L’appendice, réservoir de bactéries

Une troisième étude, publiée dans Journal of Anatomy en 2021, étaye les travaux du Pr William Parker et apporte un nouvel éclairage. Elle a cette fois été menée par un chercheur de l’Institut national de la santé et de la recherche médicale (Inserm), Eric Ogier-Denis, et Michel Laurin, du Muséum national d’histoire naturelle, à Paris, sur la base de données relatives à 258 espèces de mammifères. L’appendice, nous apprend l’étude, serait apparu au moins seize fois au cours de l’histoire évolutive des mammifères et sa fonction conférerait un avantage sélectif positif à ceux qui le possèdent.

Sa présence serait corrélée à l’accroissement de la longévité maximale observée pour l’espèce. «Comparé à un mammifère de même poids qui n’a pas d’appendice, un mammifère qui présente cette structure anatomique a une durée de vie plus longue», ont-ils observé. Ils avancent la même hypothèse du «réservoir de bactéries», selon laquelle l’appendice limite les risques de mortalité par diarrhée infectieuse en favorisant la recolonisation rapide des espèces bactériennes essentielles à l’hôte.

L’appendicectomie si fréquemment pratiquée chez l’homme serait-elle dès lors néfaste à la longévité? L’hypothèse des chercheurs est la suivante: si la fonction principale de l’appendice est d’agir comme un réservoir bactérien limitant le risque de diarrhée infectieuse mortelle, l’appendicectomie ne devrait pas avoir d’incidence sur la longévité, notamment en raison de l’amélioration de la qualité de l’eau et de l’administration d’antibiotiques.

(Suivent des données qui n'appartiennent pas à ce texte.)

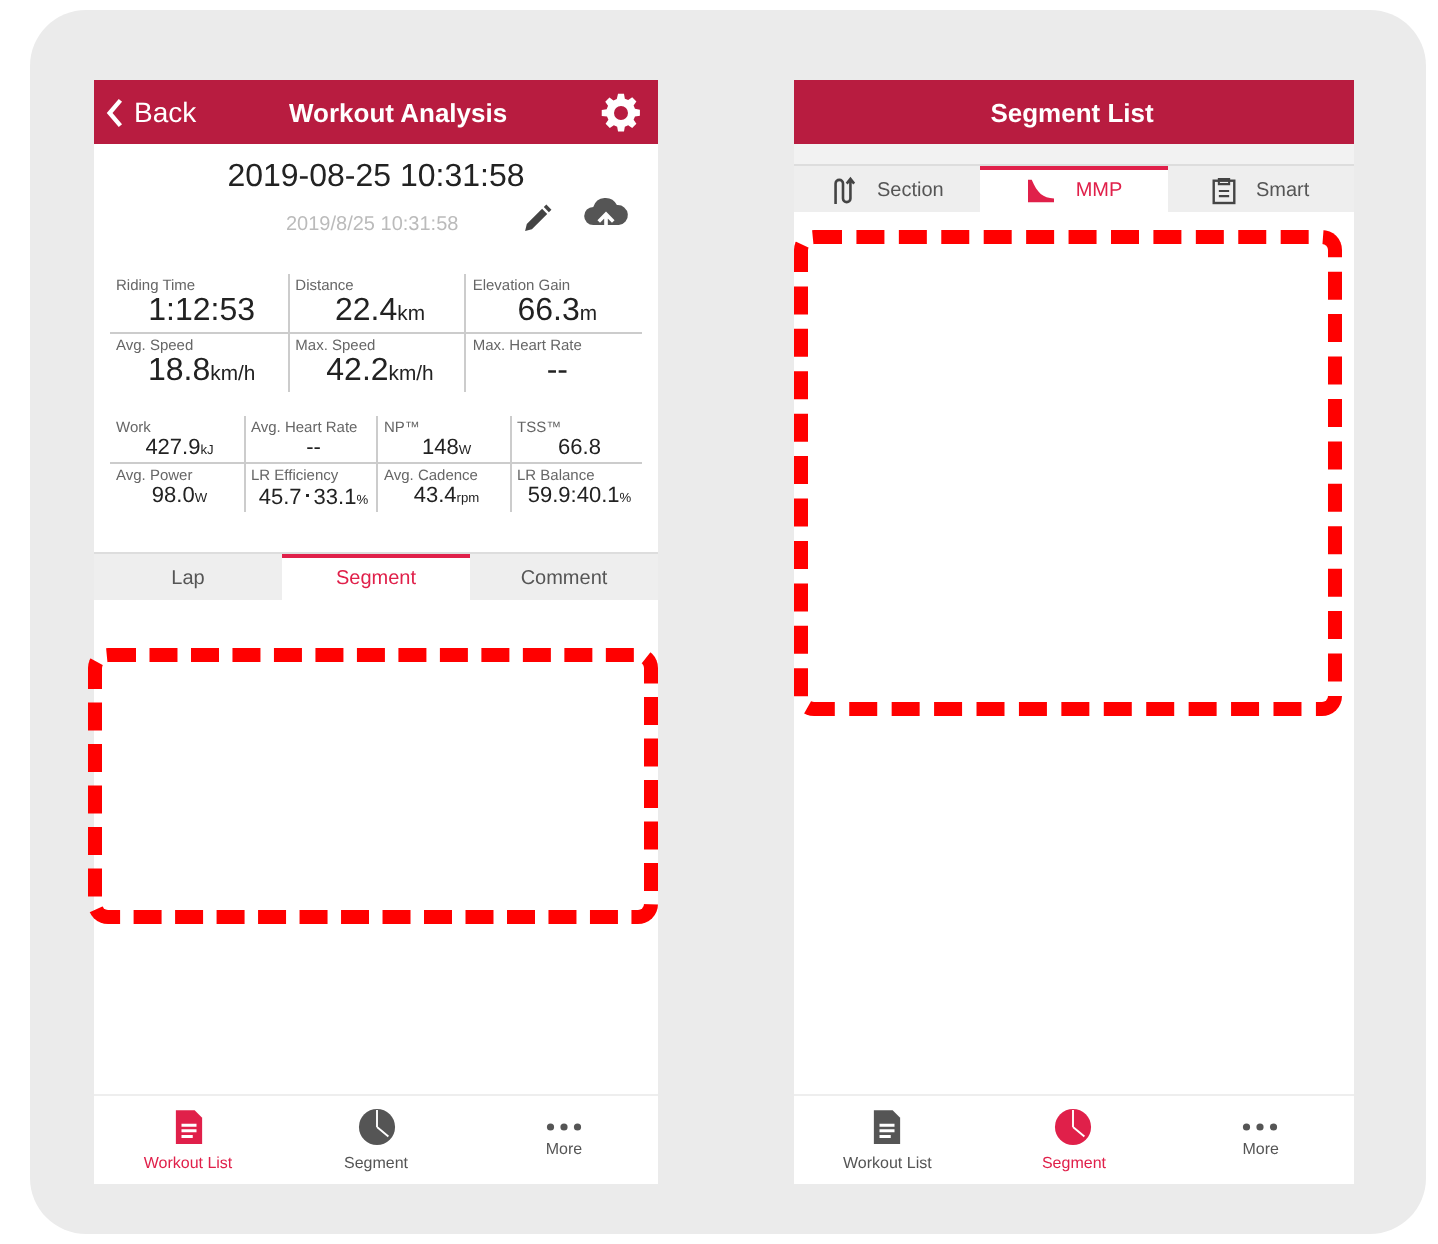  I want to click on workout-timestamp: 2019/8/25 10:31:58, so click(372, 225).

De plus, l’appendicectomie intervient le plus souvent après les premières années de vie. Si l’une des fonctions principales de l’appendice est l’optimisation de l’exposition antigénique, l’appendicite peut être un excellent stimulant de la fonction immunitaire, et comme l’appendicectomie survient souvent après cette inflammation intense, elle ne devrait pas avoir de conséquences.

Pas si inutile, l’appendice fera-t-il toujours partie demain de notre anatomie? Probablement, répond avec prudence Michelle Drapeau, professeure au département d’anthropologie de l’université de Montréal et autrice de 27 caractéristiques humaines façonnées par l’évolution (Les Heures bleues, 2021). «Un organe peut disparaître en raison d’une pression sélective négative mais si, en contrepartie, il existe un avantage à le garder, il est possible qu’un équilibre se fasse en raison de la pression sélective positive conférée par cette fonction. Dans nos sociétés occidentales, on recense relativement peu d’appendicites mortelles, la sélection naturelle sur la base de cette caractéristique ne serait donc pas très forte. Ça pourrait l’être davantage parmi les populations non occidentales où l’appendicite représente un risque plus grand. Par ailleurs, si l’appendice est apparu plusieurs fois dans l’évolution, c’est certainement qu’il présente une réelle utilité.» Tout comme la conscience, oserait-on espérer.